### WORK TASK
Restate the records below word for word, leaving nothing out.

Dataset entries
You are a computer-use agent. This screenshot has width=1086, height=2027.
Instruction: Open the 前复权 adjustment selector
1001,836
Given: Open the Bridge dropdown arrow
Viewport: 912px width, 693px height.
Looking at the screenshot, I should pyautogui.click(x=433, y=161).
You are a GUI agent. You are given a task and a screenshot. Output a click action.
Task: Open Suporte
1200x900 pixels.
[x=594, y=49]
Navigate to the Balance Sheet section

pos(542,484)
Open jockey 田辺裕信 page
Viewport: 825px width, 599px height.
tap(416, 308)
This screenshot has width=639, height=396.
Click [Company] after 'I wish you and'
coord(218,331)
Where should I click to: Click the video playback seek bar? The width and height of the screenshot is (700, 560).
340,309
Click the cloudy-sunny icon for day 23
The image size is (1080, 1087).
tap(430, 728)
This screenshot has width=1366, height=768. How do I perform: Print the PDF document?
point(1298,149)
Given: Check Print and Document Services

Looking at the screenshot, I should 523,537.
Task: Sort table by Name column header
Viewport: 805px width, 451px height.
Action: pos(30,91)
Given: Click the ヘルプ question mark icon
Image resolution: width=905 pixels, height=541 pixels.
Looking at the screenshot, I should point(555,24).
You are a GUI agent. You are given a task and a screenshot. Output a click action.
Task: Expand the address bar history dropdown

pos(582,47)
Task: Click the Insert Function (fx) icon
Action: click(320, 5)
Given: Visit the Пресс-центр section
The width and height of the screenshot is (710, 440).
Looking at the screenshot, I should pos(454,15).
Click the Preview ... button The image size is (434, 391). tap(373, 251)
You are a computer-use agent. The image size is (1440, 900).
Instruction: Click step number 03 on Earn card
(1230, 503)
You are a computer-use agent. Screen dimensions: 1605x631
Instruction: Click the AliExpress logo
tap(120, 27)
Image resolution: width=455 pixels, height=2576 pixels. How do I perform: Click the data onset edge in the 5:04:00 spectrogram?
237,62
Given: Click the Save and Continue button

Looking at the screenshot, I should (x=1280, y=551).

### ANSWER BELOW
You are a computer-use agent. This screenshot has width=1086, height=2027.
Instruction: Open the 前复权 adjustment selector
1001,836
Given: Open the Bridge dropdown arrow
Viewport: 912px width, 693px height.
Looking at the screenshot, I should pyautogui.click(x=433, y=161).
You are a GUI agent. You are given a task and a screenshot. Output a click action.
Task: Open Suporte
1200x900 pixels.
[x=594, y=49]
Navigate to the Balance Sheet section

pos(542,484)
Open jockey 田辺裕信 page
Viewport: 825px width, 599px height.
tap(416, 308)
This screenshot has width=639, height=396.
Click [Company] after 'I wish you and'
coord(218,331)
Where should I click to: Click the video playback seek bar? The width and height of the screenshot is (700, 560).
340,309
Click the cloudy-sunny icon for day 23
The image size is (1080, 1087).
tap(430, 728)
This screenshot has width=1366, height=768. How do I perform: Print the PDF document?
point(1298,149)
Given: Check Print and Document Services

Looking at the screenshot, I should 523,537.
Task: Sort table by Name column header
Viewport: 805px width, 451px height.
Action: pos(30,91)
Given: Click the ヘルプ question mark icon
Image resolution: width=905 pixels, height=541 pixels.
Looking at the screenshot, I should point(555,24).
You are a GUI agent. You are given a task and a screenshot. Output a click action.
Task: Expand the address bar history dropdown

pos(582,47)
Task: Click the Insert Function (fx) icon
Action: click(320, 5)
Given: Visit the Пресс-центр section
The width and height of the screenshot is (710, 440).
Looking at the screenshot, I should pos(454,15).
Click the Preview ... button The image size is (434, 391). tap(373, 251)
You are a computer-use agent. The image size is (1440, 900).
Instruction: Click step number 03 on Earn card
(1230, 503)
You are a computer-use agent. Screen dimensions: 1605x631
Instruction: Click the AliExpress logo
tap(120, 27)
Image resolution: width=455 pixels, height=2576 pixels. How do I perform: Click the data onset edge in the 5:04:00 spectrogram?
237,62
Given: Click the Save and Continue button

Looking at the screenshot, I should (x=1280, y=551).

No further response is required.